> Required work
Copy out the following material exactly as it stands, from the first line to the last, without changing anything.

════════════════════

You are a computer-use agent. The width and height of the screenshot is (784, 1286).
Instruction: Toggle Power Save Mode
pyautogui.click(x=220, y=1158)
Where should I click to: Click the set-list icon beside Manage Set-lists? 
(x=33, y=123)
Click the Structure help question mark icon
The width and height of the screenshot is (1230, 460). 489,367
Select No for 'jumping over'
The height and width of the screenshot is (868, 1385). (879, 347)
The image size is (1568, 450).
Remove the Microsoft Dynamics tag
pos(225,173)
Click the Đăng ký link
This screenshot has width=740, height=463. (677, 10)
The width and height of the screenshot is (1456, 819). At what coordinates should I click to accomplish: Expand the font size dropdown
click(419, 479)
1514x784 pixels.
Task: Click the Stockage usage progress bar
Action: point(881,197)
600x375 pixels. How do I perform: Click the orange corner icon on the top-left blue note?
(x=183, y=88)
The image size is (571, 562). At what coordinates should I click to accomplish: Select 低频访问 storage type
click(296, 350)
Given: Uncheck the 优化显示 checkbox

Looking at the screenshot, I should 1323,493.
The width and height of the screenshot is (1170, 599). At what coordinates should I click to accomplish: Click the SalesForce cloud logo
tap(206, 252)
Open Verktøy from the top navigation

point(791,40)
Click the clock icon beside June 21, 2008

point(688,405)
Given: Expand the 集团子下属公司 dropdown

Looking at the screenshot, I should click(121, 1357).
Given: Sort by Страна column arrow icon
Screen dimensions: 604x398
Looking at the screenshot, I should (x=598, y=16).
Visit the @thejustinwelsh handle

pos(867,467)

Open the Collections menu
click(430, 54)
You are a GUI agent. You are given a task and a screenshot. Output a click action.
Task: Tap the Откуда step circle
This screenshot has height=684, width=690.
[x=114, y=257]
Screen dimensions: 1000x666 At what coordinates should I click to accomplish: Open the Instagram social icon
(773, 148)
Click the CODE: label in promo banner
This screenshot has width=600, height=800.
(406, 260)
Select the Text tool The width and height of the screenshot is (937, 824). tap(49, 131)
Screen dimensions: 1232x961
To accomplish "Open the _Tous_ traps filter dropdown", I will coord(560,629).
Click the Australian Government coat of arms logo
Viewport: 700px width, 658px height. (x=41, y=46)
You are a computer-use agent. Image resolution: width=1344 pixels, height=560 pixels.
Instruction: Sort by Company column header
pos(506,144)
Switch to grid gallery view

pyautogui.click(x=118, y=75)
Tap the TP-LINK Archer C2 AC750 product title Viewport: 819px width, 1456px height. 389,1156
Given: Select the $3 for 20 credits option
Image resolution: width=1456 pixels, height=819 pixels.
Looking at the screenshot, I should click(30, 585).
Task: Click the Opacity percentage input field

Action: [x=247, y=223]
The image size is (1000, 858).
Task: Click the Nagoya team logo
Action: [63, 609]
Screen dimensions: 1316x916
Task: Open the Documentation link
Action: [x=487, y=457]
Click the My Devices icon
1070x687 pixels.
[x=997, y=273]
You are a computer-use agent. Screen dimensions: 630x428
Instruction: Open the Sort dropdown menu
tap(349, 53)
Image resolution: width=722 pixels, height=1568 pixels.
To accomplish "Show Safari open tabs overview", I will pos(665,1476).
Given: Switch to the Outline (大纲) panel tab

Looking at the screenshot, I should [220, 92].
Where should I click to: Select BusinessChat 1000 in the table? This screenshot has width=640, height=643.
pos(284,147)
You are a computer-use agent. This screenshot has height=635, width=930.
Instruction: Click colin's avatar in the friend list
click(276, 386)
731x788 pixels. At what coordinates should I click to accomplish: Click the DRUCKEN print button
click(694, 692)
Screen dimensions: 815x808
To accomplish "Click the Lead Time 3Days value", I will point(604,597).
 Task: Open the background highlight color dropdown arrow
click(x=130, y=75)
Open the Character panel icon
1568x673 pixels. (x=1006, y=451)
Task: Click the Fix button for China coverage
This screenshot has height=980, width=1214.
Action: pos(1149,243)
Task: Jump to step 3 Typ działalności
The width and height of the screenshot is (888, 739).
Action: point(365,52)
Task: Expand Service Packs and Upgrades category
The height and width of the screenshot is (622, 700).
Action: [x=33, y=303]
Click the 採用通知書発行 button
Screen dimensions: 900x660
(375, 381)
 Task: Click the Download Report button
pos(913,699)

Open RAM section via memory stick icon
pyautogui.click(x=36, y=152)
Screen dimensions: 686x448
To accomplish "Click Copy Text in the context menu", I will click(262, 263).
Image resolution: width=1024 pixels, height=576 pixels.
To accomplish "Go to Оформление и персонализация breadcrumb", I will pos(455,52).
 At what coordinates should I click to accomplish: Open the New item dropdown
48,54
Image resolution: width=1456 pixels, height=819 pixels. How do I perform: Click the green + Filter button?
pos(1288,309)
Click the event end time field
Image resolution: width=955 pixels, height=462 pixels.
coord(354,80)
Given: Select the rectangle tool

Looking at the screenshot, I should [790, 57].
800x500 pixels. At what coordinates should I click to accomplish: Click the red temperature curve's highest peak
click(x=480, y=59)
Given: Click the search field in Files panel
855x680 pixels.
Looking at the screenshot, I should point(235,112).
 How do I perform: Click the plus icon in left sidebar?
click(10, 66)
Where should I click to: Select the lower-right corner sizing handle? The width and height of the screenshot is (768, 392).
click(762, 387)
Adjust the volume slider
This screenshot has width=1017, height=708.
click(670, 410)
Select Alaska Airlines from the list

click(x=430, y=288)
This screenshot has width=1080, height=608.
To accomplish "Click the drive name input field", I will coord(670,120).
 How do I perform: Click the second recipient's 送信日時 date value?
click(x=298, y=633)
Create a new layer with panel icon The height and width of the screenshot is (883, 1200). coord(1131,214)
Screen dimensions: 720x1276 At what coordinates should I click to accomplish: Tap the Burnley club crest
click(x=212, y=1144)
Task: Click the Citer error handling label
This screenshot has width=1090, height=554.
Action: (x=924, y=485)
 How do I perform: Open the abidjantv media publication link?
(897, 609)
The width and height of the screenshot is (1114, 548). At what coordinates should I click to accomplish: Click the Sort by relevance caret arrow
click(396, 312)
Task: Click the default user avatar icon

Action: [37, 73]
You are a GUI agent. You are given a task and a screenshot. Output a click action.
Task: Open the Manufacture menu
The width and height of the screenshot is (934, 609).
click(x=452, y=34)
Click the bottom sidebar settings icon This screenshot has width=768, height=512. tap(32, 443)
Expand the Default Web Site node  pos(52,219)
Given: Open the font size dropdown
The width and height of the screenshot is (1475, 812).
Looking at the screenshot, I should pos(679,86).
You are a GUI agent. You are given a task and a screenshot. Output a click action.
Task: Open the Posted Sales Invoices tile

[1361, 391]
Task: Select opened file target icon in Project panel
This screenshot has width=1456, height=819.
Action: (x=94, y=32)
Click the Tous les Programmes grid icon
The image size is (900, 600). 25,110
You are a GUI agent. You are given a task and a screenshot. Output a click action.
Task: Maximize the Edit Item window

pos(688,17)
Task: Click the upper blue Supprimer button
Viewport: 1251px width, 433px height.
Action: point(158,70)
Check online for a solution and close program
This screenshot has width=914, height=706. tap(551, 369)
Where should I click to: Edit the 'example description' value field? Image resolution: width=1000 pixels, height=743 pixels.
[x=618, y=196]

════════════════════

> Final result
You are a computer-use agent. The width and height of the screenshot is (784, 1286).
Instruction: Toggle Power Save Mode
pyautogui.click(x=220, y=1158)
Where should I click to: Click the set-list icon beside Manage Set-lists? 
(x=33, y=123)
Click the Structure help question mark icon
The width and height of the screenshot is (1230, 460). 489,367
Select No for 'jumping over'
The height and width of the screenshot is (868, 1385). (879, 347)
The image size is (1568, 450).
Remove the Microsoft Dynamics tag
pos(225,173)
Click the Đăng ký link
This screenshot has width=740, height=463. (677, 10)
The width and height of the screenshot is (1456, 819). At what coordinates should I click to accomplish: Expand the font size dropdown
click(419, 479)
1514x784 pixels.
Task: Click the Stockage usage progress bar
Action: point(881,197)
600x375 pixels. How do I perform: Click the orange corner icon on the top-left blue note?
(x=183, y=88)
The image size is (571, 562). At what coordinates should I click to accomplish: Select 低频访问 storage type
click(296, 350)
Given: Uncheck the 优化显示 checkbox

Looking at the screenshot, I should 1323,493.
The width and height of the screenshot is (1170, 599). At what coordinates should I click to accomplish: Click the SalesForce cloud logo
tap(206, 252)
Open Verktøy from the top navigation

point(791,40)
Click the clock icon beside June 21, 2008

point(688,405)
Given: Expand the 集团子下属公司 dropdown

Looking at the screenshot, I should click(121, 1357).
Given: Sort by Страна column arrow icon
Screen dimensions: 604x398
Looking at the screenshot, I should (x=598, y=16).
Visit the @thejustinwelsh handle

pos(867,467)

Open the Collections menu
click(430, 54)
You are a GUI agent. You are given a task and a screenshot. Output a click action.
Task: Tap the Откуда step circle
This screenshot has height=684, width=690.
[x=114, y=257]
Screen dimensions: 1000x666 At what coordinates should I click to accomplish: Open the Instagram social icon
(773, 148)
Click the CODE: label in promo banner
This screenshot has width=600, height=800.
(406, 260)
Select the Text tool The width and height of the screenshot is (937, 824). tap(49, 131)
Screen dimensions: 1232x961
To accomplish "Open the _Tous_ traps filter dropdown", I will coord(560,629).
Click the Australian Government coat of arms logo
Viewport: 700px width, 658px height. (x=41, y=46)
You are a computer-use agent. Image resolution: width=1344 pixels, height=560 pixels.
Instruction: Sort by Company column header
pos(506,144)
Switch to grid gallery view

pyautogui.click(x=118, y=75)
Tap the TP-LINK Archer C2 AC750 product title Viewport: 819px width, 1456px height. 389,1156
Given: Select the $3 for 20 credits option
Image resolution: width=1456 pixels, height=819 pixels.
Looking at the screenshot, I should click(30, 585).
Task: Click the Opacity percentage input field

Action: [x=247, y=223]
The image size is (1000, 858).
Task: Click the Nagoya team logo
Action: [63, 609]
Screen dimensions: 1316x916
Task: Open the Documentation link
Action: [x=487, y=457]
Click the My Devices icon
1070x687 pixels.
[x=997, y=273]
You are a computer-use agent. Screen dimensions: 630x428
Instruction: Open the Sort dropdown menu
tap(349, 53)
Image resolution: width=722 pixels, height=1568 pixels.
To accomplish "Show Safari open tabs overview", I will pos(665,1476).
Given: Switch to the Outline (大纲) panel tab

Looking at the screenshot, I should [220, 92].
Where should I click to: Select BusinessChat 1000 in the table? This screenshot has width=640, height=643.
pos(284,147)
You are a computer-use agent. This screenshot has height=635, width=930.
Instruction: Click colin's avatar in the friend list
click(276, 386)
731x788 pixels. At what coordinates should I click to accomplish: Click the DRUCKEN print button
click(694, 692)
Screen dimensions: 815x808
To accomplish "Click the Lead Time 3Days value", I will point(604,597).
 Task: Open the background highlight color dropdown arrow
click(x=130, y=75)
Open the Character panel icon
1568x673 pixels. (x=1006, y=451)
Task: Click the Fix button for China coverage
This screenshot has height=980, width=1214.
Action: pos(1149,243)
Task: Jump to step 3 Typ działalności
The width and height of the screenshot is (888, 739).
Action: point(365,52)
Task: Expand Service Packs and Upgrades category
The height and width of the screenshot is (622, 700).
Action: [x=33, y=303]
Click the 採用通知書発行 button
Screen dimensions: 900x660
(375, 381)
 Task: Click the Download Report button
pos(913,699)

Open RAM section via memory stick icon
pyautogui.click(x=36, y=152)
Screen dimensions: 686x448
To accomplish "Click Copy Text in the context menu", I will click(262, 263).
Image resolution: width=1024 pixels, height=576 pixels.
To accomplish "Go to Оформление и персонализация breadcrumb", I will pos(455,52).
 At what coordinates should I click to accomplish: Open the New item dropdown
48,54
Image resolution: width=1456 pixels, height=819 pixels. How do I perform: Click the green + Filter button?
pos(1288,309)
Click the event end time field
Image resolution: width=955 pixels, height=462 pixels.
coord(354,80)
Given: Select the rectangle tool

Looking at the screenshot, I should [790, 57].
800x500 pixels. At what coordinates should I click to accomplish: Click the red temperature curve's highest peak
click(x=480, y=59)
Given: Click the search field in Files panel
855x680 pixels.
Looking at the screenshot, I should point(235,112).
 How do I perform: Click the plus icon in left sidebar?
click(10, 66)
Where should I click to: Select the lower-right corner sizing handle? The width and height of the screenshot is (768, 392).
click(762, 387)
Adjust the volume slider
This screenshot has width=1017, height=708.
click(670, 410)
Select Alaska Airlines from the list

click(x=430, y=288)
This screenshot has width=1080, height=608.
To accomplish "Click the drive name input field", I will coord(670,120).
 How do I perform: Click the second recipient's 送信日時 date value?
click(x=298, y=633)
Create a new layer with panel icon The height and width of the screenshot is (883, 1200). coord(1131,214)
Screen dimensions: 720x1276 At what coordinates should I click to accomplish: Tap the Burnley club crest
click(x=212, y=1144)
Task: Click the Citer error handling label
This screenshot has width=1090, height=554.
Action: (x=924, y=485)
 How do I perform: Open the abidjantv media publication link?
(897, 609)
The width and height of the screenshot is (1114, 548). At what coordinates should I click to accomplish: Click the Sort by relevance caret arrow
click(396, 312)
Task: Click the default user avatar icon

Action: [37, 73]
You are a GUI agent. You are given a task and a screenshot. Output a click action.
Task: Open the Manufacture menu
The width and height of the screenshot is (934, 609).
click(x=452, y=34)
Click the bottom sidebar settings icon This screenshot has width=768, height=512. tap(32, 443)
Expand the Default Web Site node  pos(52,219)
Given: Open the font size dropdown
The width and height of the screenshot is (1475, 812).
Looking at the screenshot, I should pos(679,86).
You are a GUI agent. You are given a task and a screenshot. Output a click action.
Task: Open the Posted Sales Invoices tile

[1361, 391]
Task: Select opened file target icon in Project panel
This screenshot has width=1456, height=819.
Action: (x=94, y=32)
Click the Tous les Programmes grid icon
The image size is (900, 600). 25,110
You are a GUI agent. You are given a task and a screenshot. Output a click action.
Task: Maximize the Edit Item window

pos(688,17)
Task: Click the upper blue Supprimer button
Viewport: 1251px width, 433px height.
Action: point(158,70)
Check online for a solution and close program
This screenshot has width=914, height=706. tap(551, 369)
Where should I click to: Edit the 'example description' value field? Image resolution: width=1000 pixels, height=743 pixels.
[x=618, y=196]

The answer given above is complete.